(Stored items)

◆ ◆ ◆ ◆

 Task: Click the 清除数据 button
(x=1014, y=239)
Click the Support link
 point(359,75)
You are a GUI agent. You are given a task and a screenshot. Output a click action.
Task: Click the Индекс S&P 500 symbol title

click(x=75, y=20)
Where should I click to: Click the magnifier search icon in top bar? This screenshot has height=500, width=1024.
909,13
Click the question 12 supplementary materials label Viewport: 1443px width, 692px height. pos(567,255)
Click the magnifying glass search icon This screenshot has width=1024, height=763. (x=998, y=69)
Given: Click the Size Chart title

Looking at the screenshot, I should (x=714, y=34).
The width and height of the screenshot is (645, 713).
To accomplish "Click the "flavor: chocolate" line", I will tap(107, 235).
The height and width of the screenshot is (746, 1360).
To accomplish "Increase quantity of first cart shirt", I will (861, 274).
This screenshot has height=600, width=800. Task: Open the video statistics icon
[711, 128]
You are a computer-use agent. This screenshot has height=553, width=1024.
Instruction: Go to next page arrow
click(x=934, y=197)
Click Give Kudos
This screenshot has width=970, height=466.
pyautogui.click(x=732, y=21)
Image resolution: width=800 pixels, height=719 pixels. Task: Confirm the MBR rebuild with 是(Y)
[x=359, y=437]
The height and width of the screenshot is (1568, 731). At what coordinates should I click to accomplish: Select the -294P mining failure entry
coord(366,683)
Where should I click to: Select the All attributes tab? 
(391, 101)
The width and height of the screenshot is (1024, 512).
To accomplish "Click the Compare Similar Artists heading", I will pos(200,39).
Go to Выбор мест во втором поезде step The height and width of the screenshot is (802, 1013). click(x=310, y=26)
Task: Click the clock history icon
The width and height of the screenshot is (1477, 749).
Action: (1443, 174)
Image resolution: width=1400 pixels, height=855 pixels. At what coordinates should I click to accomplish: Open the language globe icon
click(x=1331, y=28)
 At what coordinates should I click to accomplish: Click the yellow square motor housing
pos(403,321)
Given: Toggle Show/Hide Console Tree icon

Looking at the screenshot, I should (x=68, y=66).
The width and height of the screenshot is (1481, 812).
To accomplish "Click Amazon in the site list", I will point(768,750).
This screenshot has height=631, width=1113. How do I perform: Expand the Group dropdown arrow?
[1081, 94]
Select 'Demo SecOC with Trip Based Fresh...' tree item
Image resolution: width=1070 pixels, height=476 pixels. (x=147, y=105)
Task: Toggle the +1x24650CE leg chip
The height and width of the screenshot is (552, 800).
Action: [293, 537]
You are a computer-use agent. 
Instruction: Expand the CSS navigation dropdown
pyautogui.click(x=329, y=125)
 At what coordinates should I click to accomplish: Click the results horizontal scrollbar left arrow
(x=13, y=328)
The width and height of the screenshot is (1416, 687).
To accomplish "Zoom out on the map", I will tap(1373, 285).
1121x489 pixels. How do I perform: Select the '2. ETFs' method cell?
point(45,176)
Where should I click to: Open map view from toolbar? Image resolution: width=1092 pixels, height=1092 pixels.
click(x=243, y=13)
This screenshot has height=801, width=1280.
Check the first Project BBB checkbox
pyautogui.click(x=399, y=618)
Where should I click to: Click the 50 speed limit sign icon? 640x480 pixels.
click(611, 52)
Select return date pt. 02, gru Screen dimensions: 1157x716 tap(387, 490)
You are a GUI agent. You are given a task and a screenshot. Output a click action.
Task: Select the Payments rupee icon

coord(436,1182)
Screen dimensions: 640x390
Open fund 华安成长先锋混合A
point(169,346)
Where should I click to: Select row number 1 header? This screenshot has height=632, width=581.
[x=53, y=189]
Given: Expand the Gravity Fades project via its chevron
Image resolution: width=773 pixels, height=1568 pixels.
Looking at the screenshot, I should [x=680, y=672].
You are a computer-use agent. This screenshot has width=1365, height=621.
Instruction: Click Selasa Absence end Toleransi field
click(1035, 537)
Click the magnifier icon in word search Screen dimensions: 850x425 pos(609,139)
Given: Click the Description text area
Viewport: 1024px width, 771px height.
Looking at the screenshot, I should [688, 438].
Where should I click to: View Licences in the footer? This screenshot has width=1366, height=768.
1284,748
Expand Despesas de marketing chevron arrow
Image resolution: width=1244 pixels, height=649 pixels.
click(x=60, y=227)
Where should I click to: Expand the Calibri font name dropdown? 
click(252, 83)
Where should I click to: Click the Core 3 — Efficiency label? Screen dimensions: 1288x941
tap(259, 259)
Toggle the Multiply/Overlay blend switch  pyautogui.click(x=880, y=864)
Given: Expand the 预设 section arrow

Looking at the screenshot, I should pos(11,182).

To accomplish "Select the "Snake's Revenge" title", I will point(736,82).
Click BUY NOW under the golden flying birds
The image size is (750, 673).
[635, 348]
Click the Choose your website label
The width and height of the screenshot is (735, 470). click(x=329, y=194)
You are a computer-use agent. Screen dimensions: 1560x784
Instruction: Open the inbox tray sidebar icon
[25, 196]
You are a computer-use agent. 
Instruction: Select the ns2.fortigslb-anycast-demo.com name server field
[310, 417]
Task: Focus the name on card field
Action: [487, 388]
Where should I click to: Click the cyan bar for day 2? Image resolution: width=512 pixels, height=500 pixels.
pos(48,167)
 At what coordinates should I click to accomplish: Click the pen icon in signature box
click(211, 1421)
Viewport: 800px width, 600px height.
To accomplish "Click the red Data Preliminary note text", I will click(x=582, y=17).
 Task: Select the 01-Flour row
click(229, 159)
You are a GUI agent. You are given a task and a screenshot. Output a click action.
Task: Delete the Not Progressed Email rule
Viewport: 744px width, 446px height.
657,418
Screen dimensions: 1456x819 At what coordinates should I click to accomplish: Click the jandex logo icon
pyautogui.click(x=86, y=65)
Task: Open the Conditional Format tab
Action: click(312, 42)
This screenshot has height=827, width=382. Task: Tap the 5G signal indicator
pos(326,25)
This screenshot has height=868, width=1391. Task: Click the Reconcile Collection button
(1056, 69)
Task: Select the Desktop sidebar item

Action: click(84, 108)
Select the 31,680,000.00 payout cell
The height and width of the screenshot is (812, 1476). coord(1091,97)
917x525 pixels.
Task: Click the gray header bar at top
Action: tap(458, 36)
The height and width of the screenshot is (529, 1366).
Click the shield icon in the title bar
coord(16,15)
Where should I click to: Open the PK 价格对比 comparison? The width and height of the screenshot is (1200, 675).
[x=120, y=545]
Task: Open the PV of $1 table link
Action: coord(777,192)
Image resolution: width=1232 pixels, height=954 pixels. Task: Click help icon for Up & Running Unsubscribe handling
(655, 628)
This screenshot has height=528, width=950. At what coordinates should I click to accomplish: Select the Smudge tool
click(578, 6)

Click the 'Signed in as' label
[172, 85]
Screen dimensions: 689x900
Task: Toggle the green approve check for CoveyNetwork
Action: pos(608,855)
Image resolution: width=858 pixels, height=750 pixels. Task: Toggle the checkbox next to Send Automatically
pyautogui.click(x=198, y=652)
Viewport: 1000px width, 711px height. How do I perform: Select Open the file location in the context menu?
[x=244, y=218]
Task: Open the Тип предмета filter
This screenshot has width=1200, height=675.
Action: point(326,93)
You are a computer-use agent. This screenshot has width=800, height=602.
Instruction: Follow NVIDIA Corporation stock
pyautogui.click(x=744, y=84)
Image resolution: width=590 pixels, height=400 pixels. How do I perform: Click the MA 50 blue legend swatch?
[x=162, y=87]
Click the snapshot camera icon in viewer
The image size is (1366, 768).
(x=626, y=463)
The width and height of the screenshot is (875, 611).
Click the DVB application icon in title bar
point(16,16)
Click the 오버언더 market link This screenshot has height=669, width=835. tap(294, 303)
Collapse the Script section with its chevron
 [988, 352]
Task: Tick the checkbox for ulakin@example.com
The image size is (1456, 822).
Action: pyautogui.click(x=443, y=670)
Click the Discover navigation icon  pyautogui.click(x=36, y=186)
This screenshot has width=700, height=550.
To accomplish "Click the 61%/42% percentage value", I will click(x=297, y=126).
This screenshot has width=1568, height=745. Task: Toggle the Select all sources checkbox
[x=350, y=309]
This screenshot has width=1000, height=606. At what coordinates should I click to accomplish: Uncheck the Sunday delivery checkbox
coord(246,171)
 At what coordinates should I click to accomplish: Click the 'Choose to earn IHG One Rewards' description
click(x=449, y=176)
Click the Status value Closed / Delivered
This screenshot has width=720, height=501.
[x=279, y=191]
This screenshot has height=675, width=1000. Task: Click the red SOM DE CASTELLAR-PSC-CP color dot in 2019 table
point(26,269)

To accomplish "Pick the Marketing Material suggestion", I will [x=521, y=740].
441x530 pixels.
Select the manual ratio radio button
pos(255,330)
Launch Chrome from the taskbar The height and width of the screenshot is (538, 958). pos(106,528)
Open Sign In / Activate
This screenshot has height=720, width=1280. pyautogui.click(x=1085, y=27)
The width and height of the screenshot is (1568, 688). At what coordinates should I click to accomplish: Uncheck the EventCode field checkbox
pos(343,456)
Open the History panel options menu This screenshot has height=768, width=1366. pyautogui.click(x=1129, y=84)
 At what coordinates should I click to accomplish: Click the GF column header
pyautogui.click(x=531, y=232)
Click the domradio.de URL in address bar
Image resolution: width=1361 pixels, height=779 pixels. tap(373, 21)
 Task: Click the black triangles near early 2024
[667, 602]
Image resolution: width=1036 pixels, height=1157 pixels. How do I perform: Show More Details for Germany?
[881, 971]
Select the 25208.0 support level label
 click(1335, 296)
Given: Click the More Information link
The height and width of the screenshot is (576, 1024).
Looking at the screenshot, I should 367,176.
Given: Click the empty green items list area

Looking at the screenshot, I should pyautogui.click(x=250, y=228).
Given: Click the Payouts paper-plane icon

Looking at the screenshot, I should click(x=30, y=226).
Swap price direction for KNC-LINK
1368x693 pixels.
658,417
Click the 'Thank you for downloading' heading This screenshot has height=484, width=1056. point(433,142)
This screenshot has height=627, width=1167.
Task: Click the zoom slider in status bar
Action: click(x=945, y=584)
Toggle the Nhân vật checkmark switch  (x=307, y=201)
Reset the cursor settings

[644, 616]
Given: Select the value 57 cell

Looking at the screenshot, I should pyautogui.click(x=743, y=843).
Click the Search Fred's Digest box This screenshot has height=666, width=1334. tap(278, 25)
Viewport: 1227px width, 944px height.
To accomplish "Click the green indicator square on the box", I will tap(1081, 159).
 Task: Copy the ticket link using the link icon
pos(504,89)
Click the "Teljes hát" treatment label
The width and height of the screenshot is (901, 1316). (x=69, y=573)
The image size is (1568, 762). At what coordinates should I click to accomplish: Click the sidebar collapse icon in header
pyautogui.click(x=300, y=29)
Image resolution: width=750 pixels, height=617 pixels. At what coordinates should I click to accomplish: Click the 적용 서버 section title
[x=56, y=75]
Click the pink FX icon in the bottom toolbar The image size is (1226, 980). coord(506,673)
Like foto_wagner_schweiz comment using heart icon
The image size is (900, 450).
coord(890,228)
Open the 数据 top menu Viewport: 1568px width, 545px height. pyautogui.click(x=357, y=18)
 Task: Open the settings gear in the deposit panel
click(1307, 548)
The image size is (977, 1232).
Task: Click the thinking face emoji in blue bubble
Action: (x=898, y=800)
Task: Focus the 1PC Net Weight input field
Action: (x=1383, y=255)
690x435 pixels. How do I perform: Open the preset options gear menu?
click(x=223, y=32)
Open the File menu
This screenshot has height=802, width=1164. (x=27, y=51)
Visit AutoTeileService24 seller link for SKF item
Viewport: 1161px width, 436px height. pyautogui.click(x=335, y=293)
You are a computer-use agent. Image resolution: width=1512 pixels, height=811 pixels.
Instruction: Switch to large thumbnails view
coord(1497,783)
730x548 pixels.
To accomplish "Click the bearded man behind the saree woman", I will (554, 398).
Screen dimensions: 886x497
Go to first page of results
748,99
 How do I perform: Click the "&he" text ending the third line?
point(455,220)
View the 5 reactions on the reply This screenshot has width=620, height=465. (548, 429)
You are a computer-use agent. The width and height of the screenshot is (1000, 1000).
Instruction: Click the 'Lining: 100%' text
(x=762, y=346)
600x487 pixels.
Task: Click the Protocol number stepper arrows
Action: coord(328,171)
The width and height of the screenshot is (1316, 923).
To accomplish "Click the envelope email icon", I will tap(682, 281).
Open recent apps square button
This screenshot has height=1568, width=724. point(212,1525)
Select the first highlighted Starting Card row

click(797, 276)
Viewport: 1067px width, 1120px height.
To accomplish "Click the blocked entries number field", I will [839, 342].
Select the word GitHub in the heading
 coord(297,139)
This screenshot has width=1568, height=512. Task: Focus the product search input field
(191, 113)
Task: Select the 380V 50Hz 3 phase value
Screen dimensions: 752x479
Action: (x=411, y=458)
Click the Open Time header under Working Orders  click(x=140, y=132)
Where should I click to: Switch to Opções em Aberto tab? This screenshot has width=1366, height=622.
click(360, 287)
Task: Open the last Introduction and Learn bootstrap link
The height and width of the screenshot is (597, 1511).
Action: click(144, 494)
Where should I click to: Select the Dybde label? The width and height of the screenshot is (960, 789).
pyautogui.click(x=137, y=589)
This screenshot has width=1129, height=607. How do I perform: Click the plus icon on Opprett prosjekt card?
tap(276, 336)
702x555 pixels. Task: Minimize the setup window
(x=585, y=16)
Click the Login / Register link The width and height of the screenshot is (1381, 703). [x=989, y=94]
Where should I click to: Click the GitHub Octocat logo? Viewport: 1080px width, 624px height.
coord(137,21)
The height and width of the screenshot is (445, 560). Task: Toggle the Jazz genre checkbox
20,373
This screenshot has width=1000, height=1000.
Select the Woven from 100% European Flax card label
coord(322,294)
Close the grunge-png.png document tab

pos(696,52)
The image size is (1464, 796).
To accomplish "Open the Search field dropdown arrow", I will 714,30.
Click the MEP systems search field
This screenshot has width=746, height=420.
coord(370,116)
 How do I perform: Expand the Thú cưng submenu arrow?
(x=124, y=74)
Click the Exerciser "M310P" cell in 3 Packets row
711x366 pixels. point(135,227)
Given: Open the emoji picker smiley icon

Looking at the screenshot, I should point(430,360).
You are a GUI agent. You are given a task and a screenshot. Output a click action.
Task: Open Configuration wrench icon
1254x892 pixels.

◆ ◆ ◆ ◆

Return only the number of lines in the entries that contain the string "computer".

■ TASK RESPONSE: 8